## Vorliegender Text
┄┄┄┄┄┄

Am Montag nach der Präsidentenwahl führten sich dann die Partner der großen Koalition bei der Frage nach der Perspektive der deutschen Opel-Standorte wie Opponenten auf. Sozialdemokraten warfen Bundeswirtschaftsminister Guttenberg vor, mit seinem „Insolvenzgerede“ den Opel-Standort Deutschland kaputt zu reden. Zustimmung bekam der Minister hingegen vom wirtschaftsliberalen Unionsflügel und der FDP. Zuvor hatte der Minister alle bisherigen Opel-Rettungspläne kritisch beurteilt und hinzugefügt:

Bliebe es bei diesen Defiziten, wäre eine geordnete Insolvenz die klar bessere Lösung – auch sie könnte Chancen für die Zukunft von Opel eröffnen.

Bundeswirtschaftsminister Guttenberg

Auf diesen als Insolvenzgerede gescholtenen Satz bezogen sich die Kritiker von SPD und Gewerkschaften. Auch diese Debatte speist sich auf allen Seiten aus Ressentiments. Denn auch die bisherigen Übernahmemodelle des österreichisch-kanadischen Autozulieferers Magna oder von Fiat sind mit Arbeitsplatzverlusten verbunden. Bei dem Fiatmodell soll allerdings der Großteil der Streichungen bei den österreichischen und ungarischen Werken erfolgen. Bei Bochum und Rüsselsheim sollen ca. 2000 Arbeitsplätze wegfallen. Beim Angebot von Magna würden ebenfalls zwischen 2000 und 3000 Arbeitsplätze wegfallen. Bis zum Schluss wurde das Angebot nachgebessert.

┄┄┄┄┄┄

## Auszüge aus Datensätzen
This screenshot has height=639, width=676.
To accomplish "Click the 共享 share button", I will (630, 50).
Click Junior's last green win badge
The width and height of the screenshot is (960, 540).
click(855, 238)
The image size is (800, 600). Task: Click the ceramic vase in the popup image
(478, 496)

┄┄┄┄┄┄

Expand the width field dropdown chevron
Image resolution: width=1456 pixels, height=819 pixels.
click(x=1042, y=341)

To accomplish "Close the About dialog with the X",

┄┄┄┄┄┄

## Aufgaben zur Übung
**1.** Nenne alle Unternehmen, die im Text über Opel namentlich erwähnt werden.
**2.** Zitiere aus dem Text über Opel den Abschnitt, der bei den Worten „Auf diesen als“ beginnt und nach den Worten „das Angebot nachgebessert.“ endet.

## Gegebene Antworten
**1.** Opel, Magna, Fiat

**2.**
Auf diesen als Insolvenzgerede gescholtenen Satz bezogen sich die Kritiker von SPD und Gewerkschaften. Auch diese Debatte speist sich auf allen Seiten aus Ressentiments. Denn auch die bisherigen Übernahmemodelle des österreichisch-kanadischen Autozulieferers Magna oder von Fiat sind mit Arbeitsplatzverlusten verbunden. Bei dem Fiatmodell soll allerdings der Großteil der Streichungen bei den österreichischen und ungarischen Werken erfolgen. Bei Bochum und Rüsselsheim sollen ca. 2000 Arbeitsplätze wegfallen. Beim Angebot von Magna würden ebenfalls zwischen 2000 und 3000 Arbeitsplätze wegfallen. Bis zum Schluss wurde das Angebot nachgebessert.